Wednesday, September 7, 2011

365 Day 250

working on the croc-o-creature


This guy has been around for a long, long time. It was the very first thing I made with papier mache. I was following the step-by-step instructions from a book and I chose to make a dragon trophy head.

Along the way I started falling out of love with the papier mache itself. I wasn't happy with the "feel" of it and the book moves from paper and flour to cloth and glue and I really didn't like that. The part I disliked the most, though, was how the paint didn't really want to stick to the dried cloth/glue surface...it has a very crackled look and it actually peels in places. You are supposed to put a thinned down black paint wash over it and man...it just turned into a mess.

I had also come to the point where I had to do some measuring and math to make the angles correct for mounting the jaws and I totally decided I did NOT want a trophy head hanging off the wall. I am really hopelessly bad at math. But really, even if someone had done the math and measuring and all of that part for me, I realized I still wouldn't want a trophy head hanging on my wall...I just wanted to make something BIG.
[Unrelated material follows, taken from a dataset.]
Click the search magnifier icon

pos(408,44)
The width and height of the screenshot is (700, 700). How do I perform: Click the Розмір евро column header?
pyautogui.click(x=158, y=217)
I do like the teeth that I made out of Fimo (or was it Sculpey -- I don't remember) -- they are glow-in-the-dark and they crack me up every damn time I turn off the lights in the studio...they glow THAT much.

ANYway...he sat in two pieces on the edge of my desk for a while. Then I was worried something might happen to him, so I set him aside high up on the "come back to it later" shelf for a long, long time.

Then I discovered plaster cloth and one day I got brave with it and plaster cloth'd over the cloth and glue and much to my amazement, it worked -- the plaster cloth stuck and stayed on and was smooth and wonderful...but it was still in two pieces.

A few months ago I got tired of looking at the two pieces collecting dust and for some unknown reason one day it made sense to me to attach the jaws and put a box at the back of its head to help steady it for later use. Yeah...well...at least I was able to stand it up...LOL.


Whatever...that was then, this is now.

I guess that after yesterday's success of using the tomato cages for the tiger-creature and dog-creature, it seemed like a good idea to affix the croc-creature to a tomato cage. I haven't been able to come up with anything better, so maybe I can build something around it...and this will just be the interior structure for this guy, too.


The main problem with this guy is that since he is no longer going to be a wall mounted trophy head, he is nearly impossible to balance.

Now that I have already done this...LOL...I am looking at this photo and thinking "well, you could have made a vertical body somehow...he'd just be really long instead of tall." Duh.

(A lot more often than I would really like to admit to, I go into Richard Dreyfuss in Close Encounters of the Third Kind mode. You know, that scene where his character is grabbing bushes and chicken wire and all kinds of stuff from the yard and throwing it through the kitchen window to make the model of Devil's Tower? He didn't know what he was making or why...he was just driven to do it. Yep, I get like that a lot with the plaster cloth.)

I have to put weights on the bottom ring of the cage to counterbalance the head.







So, I attached the head to the tomato cage and then I hoisted it up onto the big table and held onto it with one hand and pulled up the weights with my free hand. Sheesh.









After tonight I had to start asking myself which was worse...leaving a guy on the floor and working nearly upside down -- or putting it up on the big table and then reaching up with plaster dripping down my arms to work standing up.

It doesn't really matter. I love working with the plaster cloth and I am going to keep on doing it in either case.



This is a shot of the guy showing his smoothed out right side.












And his smoothed out underside and left side.



This was making me laugh so hard. Right now he is looking to me like he has four stick legs and some kind of mutant body.










He looks to me like he is in some Japanese horror film and he is about to stomp on buildings and knock down power lines. He is making that mechanical raaaaaaaawr sound that Godzilla makes.













Yep...there he goes...look out, Tokyo!

2 comments:

Azulparsnip said...

I love this guy and watching your creative process/struggle- so glad you hung in there with it

Took said...

Thanks! Now I just need to figure out what he is going to be...LOL.

I have a couple of ideas for making him be balanced and able to stand on his own...just not sure exactly who he is yet.